News From Masters
Sister Kay Burton praised the School’s contributions to community service efforts in Jonestown, Mississippi during a presentation on campus this week. It was her first visit in 21 years of partnership with Masters.
Sister Kay spoke to students during the Upper School morning meeting on Tuesday, October 10, and that evening, was the guest of honor at a dinner held in the Sharon Room at the Fonseca Center. At the dinner, current students and alumnae/i who participated in the Jonestown service trips shared their reflections on the experience. Among the guests was Amy Atlee, former Community Service Director, who helped plan the trips for many years.
Every year, a group of Masters students and faculty members travels to Jonestown during spring break to work with Sister Kay on home repair and other projects. In her talk on Tuesday, Sister Kay said that 23 groups from Masters have helped out in Jonestown since the 1990s — the most from any school.
The Masters volunteers have worked on many homes that needed plumbing and electrical work and other improvements, and were instrumental in helping to build a track and a softball field, said Sister Kay.
The School has also sponsored numerous Jeans Day fundraisers for Jonestown over the years. The money raised from these fundraisers has enabled participants in a Jonestown youth program to take field trips during the summer, according to Sister Kay. During one trip, she said, Jonestown youngsters visited a school attended by Thurgood Marshall, who was instrumental in ending legal segregation and became the first African American justice of the Supreme Court.
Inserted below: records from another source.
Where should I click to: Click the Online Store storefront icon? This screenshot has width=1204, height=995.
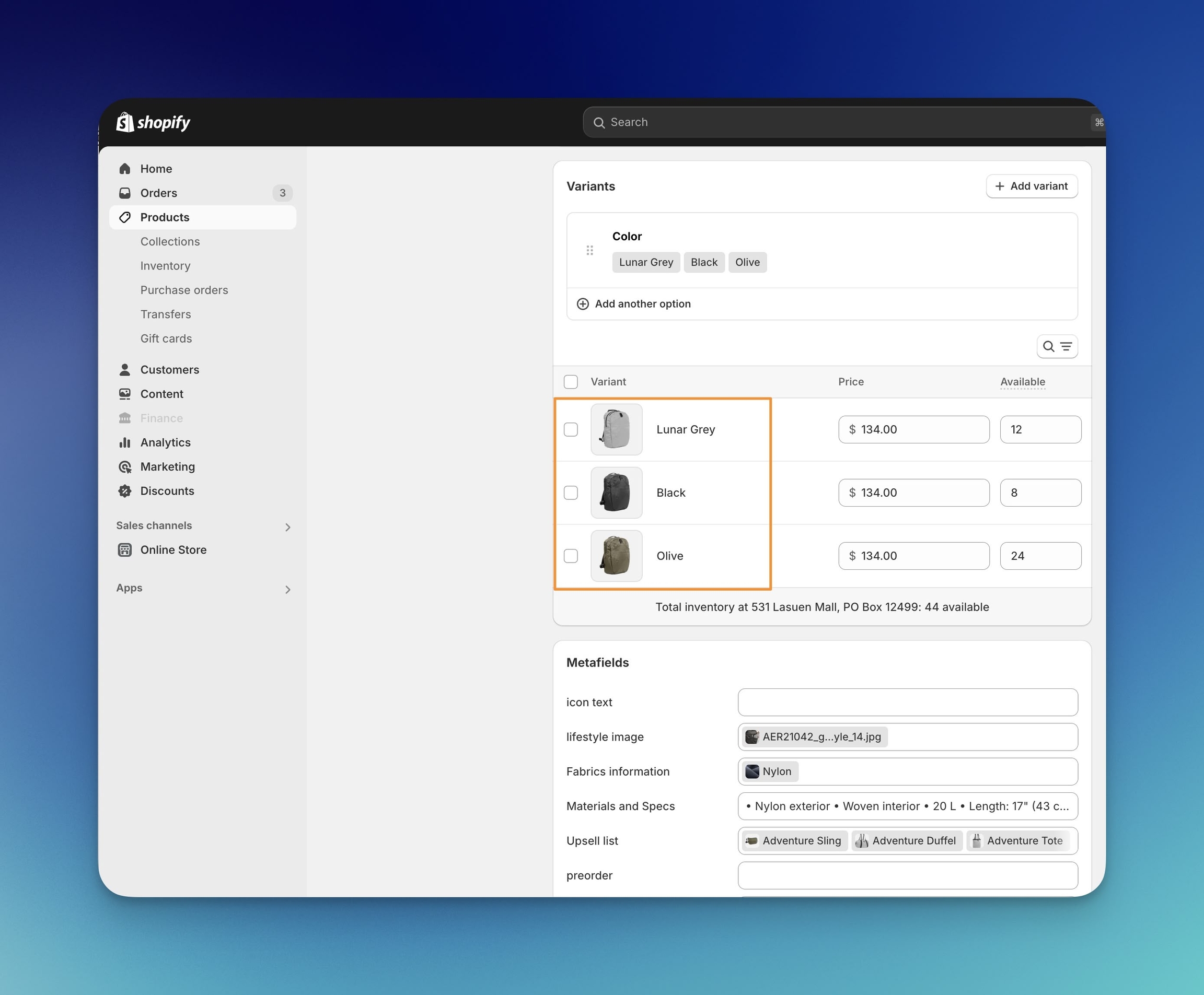(125, 549)
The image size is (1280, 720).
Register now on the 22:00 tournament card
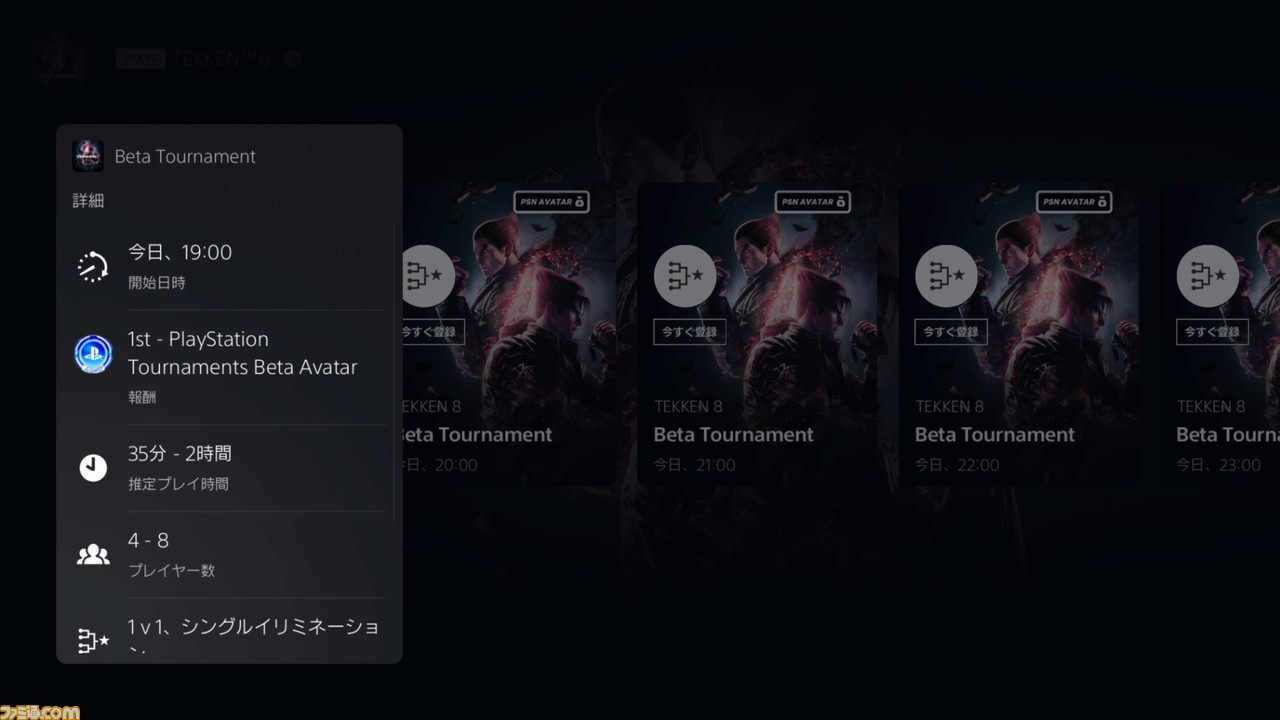point(951,332)
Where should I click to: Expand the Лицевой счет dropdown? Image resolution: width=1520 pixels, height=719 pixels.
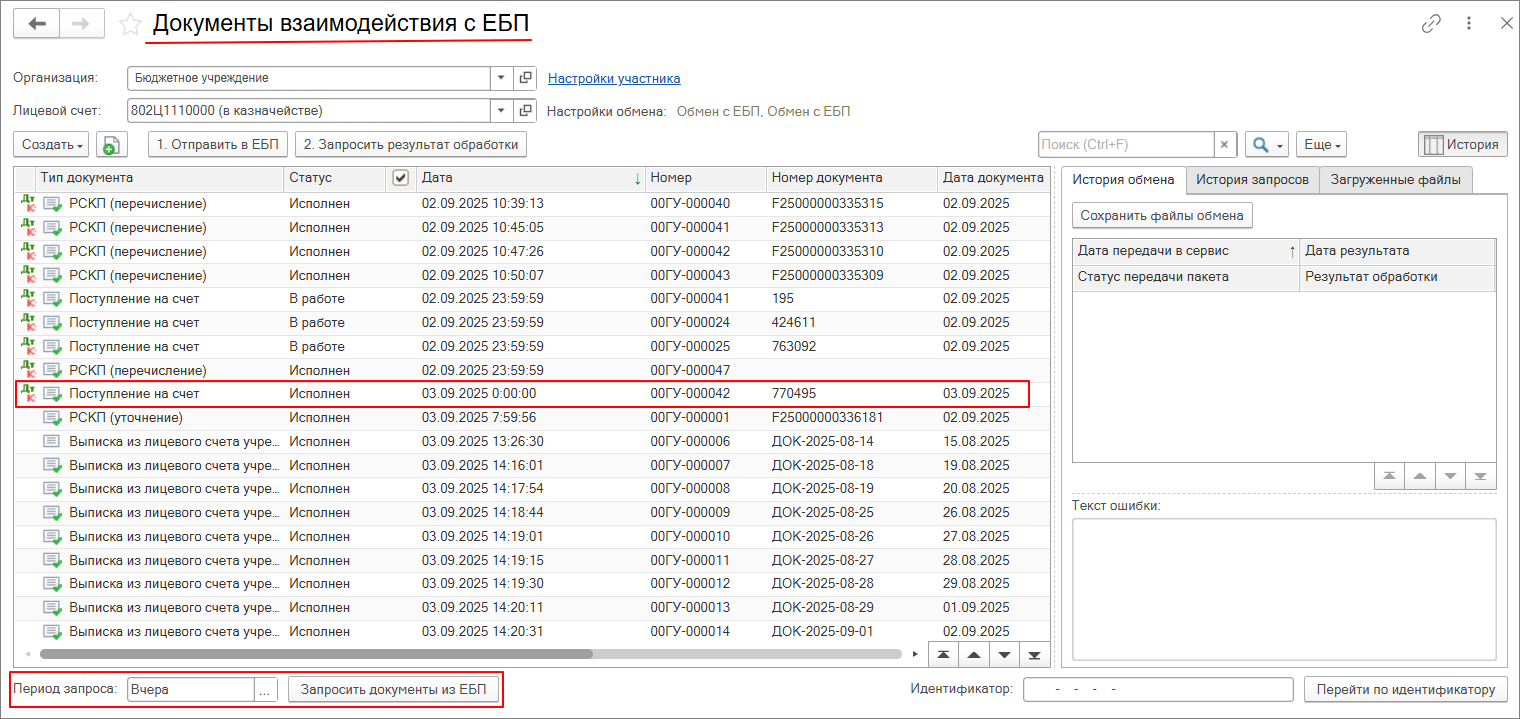502,111
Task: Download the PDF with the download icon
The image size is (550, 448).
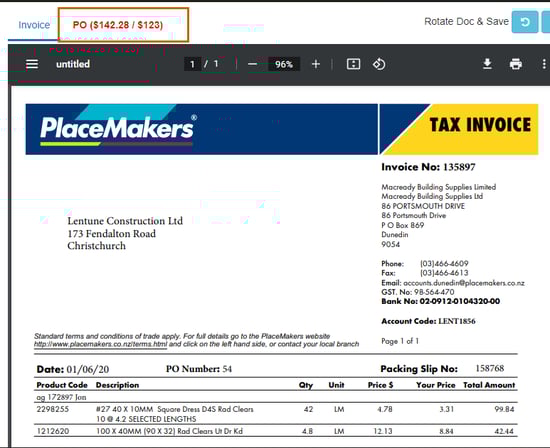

Masters’ Jonestown service learning program was launched in 1995 at the suggestion of then-Head of School Pamela Clarke, who had done volunteer work in the community with an outside organization.
When visiting Jonestown, Masters students live communally with Sister Kay and other nuns, sharing the cooking and cleaning responsibilities.
Sister Kay has lived and worked in Jonestown since the early 1980s, focusing on improving educational and social programs, as well as the general quality of life. She identifies projects for the Masters volunteers to tackle each year, such as cleaning, painting, landscaping, installing shelves and building wheelchair ramps at the homes of Jonestown residents.
Jonestown has been designated as one of the poorest towns, in one of the poorest states. Many residents were formerly employed in seasonal agricultural jobs, but have been replaced by machines and fallen into the cycle of poverty.